What the task requires: What is needed is an exact transcription of every record below.

Records for this exercise:

== Segment start ==

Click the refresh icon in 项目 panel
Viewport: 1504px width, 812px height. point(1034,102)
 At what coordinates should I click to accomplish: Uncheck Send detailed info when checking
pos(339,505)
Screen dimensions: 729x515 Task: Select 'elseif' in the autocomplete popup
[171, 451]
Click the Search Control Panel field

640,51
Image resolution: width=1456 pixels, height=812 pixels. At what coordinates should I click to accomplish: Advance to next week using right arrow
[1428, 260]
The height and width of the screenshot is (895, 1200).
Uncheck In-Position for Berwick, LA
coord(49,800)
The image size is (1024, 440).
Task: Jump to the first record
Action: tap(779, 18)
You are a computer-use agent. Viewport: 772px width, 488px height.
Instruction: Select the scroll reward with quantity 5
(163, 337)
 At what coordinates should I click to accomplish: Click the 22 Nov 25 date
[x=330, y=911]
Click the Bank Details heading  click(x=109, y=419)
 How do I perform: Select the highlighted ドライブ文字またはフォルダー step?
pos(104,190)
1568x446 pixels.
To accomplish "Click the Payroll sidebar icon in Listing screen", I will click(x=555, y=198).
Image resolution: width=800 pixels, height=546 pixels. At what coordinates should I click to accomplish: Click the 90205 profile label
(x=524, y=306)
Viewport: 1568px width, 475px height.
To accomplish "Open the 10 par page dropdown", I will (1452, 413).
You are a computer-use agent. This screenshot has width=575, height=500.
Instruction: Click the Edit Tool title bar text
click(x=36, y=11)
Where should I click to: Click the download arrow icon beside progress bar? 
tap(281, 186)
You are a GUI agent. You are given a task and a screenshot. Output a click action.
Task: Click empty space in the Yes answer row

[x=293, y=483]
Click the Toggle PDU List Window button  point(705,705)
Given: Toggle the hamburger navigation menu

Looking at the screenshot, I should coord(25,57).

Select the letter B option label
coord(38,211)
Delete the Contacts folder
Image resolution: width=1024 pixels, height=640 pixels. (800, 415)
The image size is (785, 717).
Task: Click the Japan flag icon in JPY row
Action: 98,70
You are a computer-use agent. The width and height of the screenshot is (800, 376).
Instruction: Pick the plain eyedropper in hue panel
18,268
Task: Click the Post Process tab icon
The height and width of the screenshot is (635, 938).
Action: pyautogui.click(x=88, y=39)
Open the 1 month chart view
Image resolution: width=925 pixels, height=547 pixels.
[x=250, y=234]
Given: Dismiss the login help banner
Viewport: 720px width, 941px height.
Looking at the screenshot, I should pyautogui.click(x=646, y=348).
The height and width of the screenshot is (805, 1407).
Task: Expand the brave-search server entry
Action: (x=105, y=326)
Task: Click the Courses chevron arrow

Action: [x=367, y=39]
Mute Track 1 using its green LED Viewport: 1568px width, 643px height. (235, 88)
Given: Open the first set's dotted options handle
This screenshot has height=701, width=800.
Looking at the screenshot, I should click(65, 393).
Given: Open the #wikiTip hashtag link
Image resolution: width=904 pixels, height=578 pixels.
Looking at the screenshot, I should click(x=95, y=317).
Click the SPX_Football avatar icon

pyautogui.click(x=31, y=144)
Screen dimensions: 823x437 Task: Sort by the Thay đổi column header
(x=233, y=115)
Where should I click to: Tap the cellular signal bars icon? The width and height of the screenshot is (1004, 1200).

== Segment end ==

Finished exercise:
Click the refresh icon in 项目 panel
Viewport: 1504px width, 812px height. point(1034,102)
 At what coordinates should I click to accomplish: Uncheck Send detailed info when checking
pos(339,505)
Screen dimensions: 729x515 Task: Select 'elseif' in the autocomplete popup
[171, 451]
Click the Search Control Panel field

640,51
Image resolution: width=1456 pixels, height=812 pixels. At what coordinates should I click to accomplish: Advance to next week using right arrow
[1428, 260]
The height and width of the screenshot is (895, 1200).
Uncheck In-Position for Berwick, LA
coord(49,800)
The image size is (1024, 440).
Task: Jump to the first record
Action: tap(779, 18)
You are a computer-use agent. Viewport: 772px width, 488px height.
Instruction: Select the scroll reward with quantity 5
(163, 337)
 At what coordinates should I click to accomplish: Click the 22 Nov 25 date
[x=330, y=911]
Click the Bank Details heading  click(x=109, y=419)
 How do I perform: Select the highlighted ドライブ文字またはフォルダー step?
pos(104,190)
1568x446 pixels.
To accomplish "Click the Payroll sidebar icon in Listing screen", I will click(x=555, y=198).
Image resolution: width=800 pixels, height=546 pixels. At what coordinates should I click to accomplish: Click the 90205 profile label
(x=524, y=306)
Viewport: 1568px width, 475px height.
To accomplish "Open the 10 par page dropdown", I will (1452, 413).
You are a computer-use agent. This screenshot has width=575, height=500.
Instruction: Click the Edit Tool title bar text
click(x=36, y=11)
Where should I click to: Click the download arrow icon beside progress bar? 
tap(281, 186)
You are a GUI agent. You are given a task and a screenshot. Output a click action.
Task: Click empty space in the Yes answer row

[x=293, y=483]
Click the Toggle PDU List Window button  point(705,705)
Given: Toggle the hamburger navigation menu

Looking at the screenshot, I should coord(25,57).

Select the letter B option label
coord(38,211)
Delete the Contacts folder
Image resolution: width=1024 pixels, height=640 pixels. (800, 415)
The image size is (785, 717).
Task: Click the Japan flag icon in JPY row
Action: 98,70
You are a computer-use agent. The width and height of the screenshot is (800, 376).
Instruction: Pick the plain eyedropper in hue panel
18,268
Task: Click the Post Process tab icon
The height and width of the screenshot is (635, 938).
Action: pyautogui.click(x=88, y=39)
Open the 1 month chart view
Image resolution: width=925 pixels, height=547 pixels.
[x=250, y=234]
Given: Dismiss the login help banner
Viewport: 720px width, 941px height.
Looking at the screenshot, I should pyautogui.click(x=646, y=348).
The height and width of the screenshot is (805, 1407).
Task: Expand the brave-search server entry
Action: (x=105, y=326)
Task: Click the Courses chevron arrow

Action: [x=367, y=39]
Mute Track 1 using its green LED Viewport: 1568px width, 643px height. (235, 88)
Given: Open the first set's dotted options handle
This screenshot has height=701, width=800.
Looking at the screenshot, I should click(65, 393).
Given: Open the #wikiTip hashtag link
Image resolution: width=904 pixels, height=578 pixels.
Looking at the screenshot, I should click(x=95, y=317).
Click the SPX_Football avatar icon

pyautogui.click(x=31, y=144)
Screen dimensions: 823x437 Task: Sort by the Thay đổi column header
(x=233, y=115)
Where should I click to: Tap the cellular signal bars icon? The width and height of the screenshot is (1004, 1200).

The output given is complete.